TAREA ESCRITA A » Copia sin ningún cambio las filas desde la línea que contiene "Given: Expand the Unmute audio options arrow" hasta la línea que contiene "Action: [x=990, y=16]", ambas incluidas.

TEXTO PROPORCIONADO »
=====
No es la primera vez que esto sucede, por desgracia. Lo cierto es que este gran daño a la fe es fruto de otro anterior en el mismo sentido: cuando se celebró el sínodo de la familia, lo primero que se dijo es que se admitían todas las opiniones, se podía proponer cualquier cosa, y así se hizo: se defendieron barbaridades sin cuento sobre las relaciones prematrimoniales, los anticonceptivos, las parejas del mismo sexo, el matrimonio y el divorcio, sin que la Santa Sede condenara esas afirmaciones, cuyos defensores, lejos de ser reprendidos, han sido ascendidos y llamados a enseñar en nombre de la Iglesia. Al final, se aprobó confusamente, en un par de frases y una nota a pie de página, una carga de profundidad que destruye por completo la moral católica: la idea de que el fin justifica los medios y, por lo tanto, a veces Dios quiere que adulteremos y se puede dar la comunión a alguien que persiste en el pecado grave. Algo gravísimo, pero que era simplemente la consecuencia necesaria de un planteamiento contrario a la esencia misma de la fe.
Si la fe es solo una opinión más, antes o después prevalecerán las opiniones cómodas, las que no exigen dejarlo todo para seguir a Cristo, las que permiten llevarse bien con el mundo. Como sucede en economía, donde la moneda mala desplaza a la buena según la ley de Gresham, si no hay fe las opiniones mundanas y cómodas desplazan a las “opiniones” cristianas y difíciles. Al final, como si de un protestantismo “católico” se tratase, la única fe verdadera se cambia por quot capita, tot sententiae, tantas opiniones como cabezas.
De esta forma, el sínodo de la familia hizo posible el sínodo amazónico. En el primero, se pusieron los fundamentos que han hecho posible el segundo y que permiten que se nieguen ahora con claridad los fundamentos de la fe, del mismo modo que ya se negaron confusamente los fundamentos de la moral. También de estos barros vienen los lodos de la aparente (y de nuevo confusa) negación de la doctrina inmemorial de la Iglesia sobre la pena de muerte o la negación por altos responsables vaticanos de la doctrina católica sobre la guerra justa. Si se pueden cambiar los fundamentos de la moral y de la fe, ¿por qué no las doctrinas “menos importantes” que más les molestan a los biempensantes del mundo actual?
=====
(Entradas para localizar texto y elementos)
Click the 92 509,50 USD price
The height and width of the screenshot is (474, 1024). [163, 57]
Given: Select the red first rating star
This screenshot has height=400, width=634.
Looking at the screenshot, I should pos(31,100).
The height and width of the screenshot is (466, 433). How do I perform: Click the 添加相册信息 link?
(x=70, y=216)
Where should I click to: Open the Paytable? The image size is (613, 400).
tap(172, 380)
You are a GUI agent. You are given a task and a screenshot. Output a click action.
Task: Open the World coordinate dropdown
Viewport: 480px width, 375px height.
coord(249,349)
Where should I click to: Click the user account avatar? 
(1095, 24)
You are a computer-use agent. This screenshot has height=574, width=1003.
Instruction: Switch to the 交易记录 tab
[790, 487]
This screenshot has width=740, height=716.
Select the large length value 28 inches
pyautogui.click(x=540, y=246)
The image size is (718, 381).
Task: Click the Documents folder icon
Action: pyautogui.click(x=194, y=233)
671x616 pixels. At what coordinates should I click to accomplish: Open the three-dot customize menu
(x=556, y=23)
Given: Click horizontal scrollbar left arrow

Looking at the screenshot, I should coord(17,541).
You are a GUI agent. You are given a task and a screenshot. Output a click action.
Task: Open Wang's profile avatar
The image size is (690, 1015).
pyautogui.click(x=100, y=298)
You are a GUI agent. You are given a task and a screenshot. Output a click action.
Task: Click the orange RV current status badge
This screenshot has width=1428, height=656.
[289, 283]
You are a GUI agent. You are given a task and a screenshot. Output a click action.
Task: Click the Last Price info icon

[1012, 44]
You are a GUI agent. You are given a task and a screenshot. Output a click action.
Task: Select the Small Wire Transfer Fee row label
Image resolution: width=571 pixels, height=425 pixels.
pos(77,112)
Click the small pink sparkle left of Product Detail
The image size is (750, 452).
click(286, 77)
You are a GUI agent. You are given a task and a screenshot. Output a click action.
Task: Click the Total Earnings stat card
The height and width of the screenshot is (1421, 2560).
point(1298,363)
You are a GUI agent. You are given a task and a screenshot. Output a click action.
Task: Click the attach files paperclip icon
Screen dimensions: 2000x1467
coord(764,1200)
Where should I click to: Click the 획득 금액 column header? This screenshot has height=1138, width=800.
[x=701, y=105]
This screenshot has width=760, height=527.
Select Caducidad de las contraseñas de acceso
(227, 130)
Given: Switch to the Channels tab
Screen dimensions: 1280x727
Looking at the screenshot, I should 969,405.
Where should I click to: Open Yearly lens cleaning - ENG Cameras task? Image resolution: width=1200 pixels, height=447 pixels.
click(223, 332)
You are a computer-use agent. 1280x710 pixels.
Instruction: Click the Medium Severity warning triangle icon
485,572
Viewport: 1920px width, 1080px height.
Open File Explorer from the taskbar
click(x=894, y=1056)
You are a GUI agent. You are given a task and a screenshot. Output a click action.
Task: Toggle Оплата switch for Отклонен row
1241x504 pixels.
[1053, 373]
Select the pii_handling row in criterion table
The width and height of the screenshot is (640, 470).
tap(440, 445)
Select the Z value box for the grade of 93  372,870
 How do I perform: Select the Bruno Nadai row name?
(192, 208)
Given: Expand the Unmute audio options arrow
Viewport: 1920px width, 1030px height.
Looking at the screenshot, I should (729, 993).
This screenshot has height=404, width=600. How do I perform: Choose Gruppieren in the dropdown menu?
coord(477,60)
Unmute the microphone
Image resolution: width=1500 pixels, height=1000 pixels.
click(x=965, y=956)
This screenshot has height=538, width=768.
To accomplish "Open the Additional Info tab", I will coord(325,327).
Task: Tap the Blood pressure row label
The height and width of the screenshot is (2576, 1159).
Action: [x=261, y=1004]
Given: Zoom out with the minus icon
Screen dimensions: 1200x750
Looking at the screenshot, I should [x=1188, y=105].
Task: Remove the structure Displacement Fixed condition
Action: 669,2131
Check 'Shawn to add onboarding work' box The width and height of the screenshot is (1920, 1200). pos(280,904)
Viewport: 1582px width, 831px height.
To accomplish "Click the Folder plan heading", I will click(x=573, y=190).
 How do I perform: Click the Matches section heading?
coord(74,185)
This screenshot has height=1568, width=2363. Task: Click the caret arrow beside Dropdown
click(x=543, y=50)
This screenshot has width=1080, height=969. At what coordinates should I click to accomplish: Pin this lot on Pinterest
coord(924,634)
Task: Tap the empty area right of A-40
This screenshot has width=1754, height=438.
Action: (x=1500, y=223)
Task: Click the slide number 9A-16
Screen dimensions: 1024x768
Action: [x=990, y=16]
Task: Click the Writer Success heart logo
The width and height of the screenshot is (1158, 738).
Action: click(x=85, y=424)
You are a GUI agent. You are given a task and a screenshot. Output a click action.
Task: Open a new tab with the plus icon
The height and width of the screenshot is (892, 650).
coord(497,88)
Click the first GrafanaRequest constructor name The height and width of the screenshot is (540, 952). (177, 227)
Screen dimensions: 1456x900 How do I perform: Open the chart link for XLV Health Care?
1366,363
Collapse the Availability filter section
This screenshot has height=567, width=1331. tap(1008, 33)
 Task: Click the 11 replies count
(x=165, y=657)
=====
TAREA ESCRITA B »
Responde con datos del texto proporcionado:
(i) ¿En qué forma se aprobó, según el texto, la idea que destruye la moral católica?
(ii) ¿Qué ley se cita para explicar que la moneda mala desplaza a la buena?
(iii) ¿Qué sínodo hizo posible el sínodo amazónico?

RESULTADO A »
Given: Expand the Unmute audio options arrow
Viewport: 1920px width, 1030px height.
Looking at the screenshot, I should (729, 993).
This screenshot has height=404, width=600. How do I perform: Choose Gruppieren in the dropdown menu?
coord(477,60)
Unmute the microphone
Image resolution: width=1500 pixels, height=1000 pixels.
click(x=965, y=956)
This screenshot has height=538, width=768.
To accomplish "Open the Additional Info tab", I will coord(325,327).
Task: Tap the Blood pressure row label
The height and width of the screenshot is (2576, 1159).
Action: [x=261, y=1004]
Given: Zoom out with the minus icon
Screen dimensions: 1200x750
Looking at the screenshot, I should [x=1188, y=105].
Task: Remove the structure Displacement Fixed condition
Action: 669,2131
Check 'Shawn to add onboarding work' box The width and height of the screenshot is (1920, 1200). pos(280,904)
Viewport: 1582px width, 831px height.
To accomplish "Click the Folder plan heading", I will click(x=573, y=190).
 How do I perform: Click the Matches section heading?
coord(74,185)
This screenshot has height=1568, width=2363. Task: Click the caret arrow beside Dropdown
click(x=543, y=50)
This screenshot has width=1080, height=969. At what coordinates should I click to accomplish: Pin this lot on Pinterest
coord(924,634)
Task: Tap the empty area right of A-40
This screenshot has width=1754, height=438.
Action: (x=1500, y=223)
Task: Click the slide number 9A-16
Screen dimensions: 1024x768
Action: [x=990, y=16]

RESULTADO B »
(i) Se aprobó confusamente, en un par de frases y una nota a pie de página.
(ii) La ley de Gresham.
(iii) El sínodo de la familia.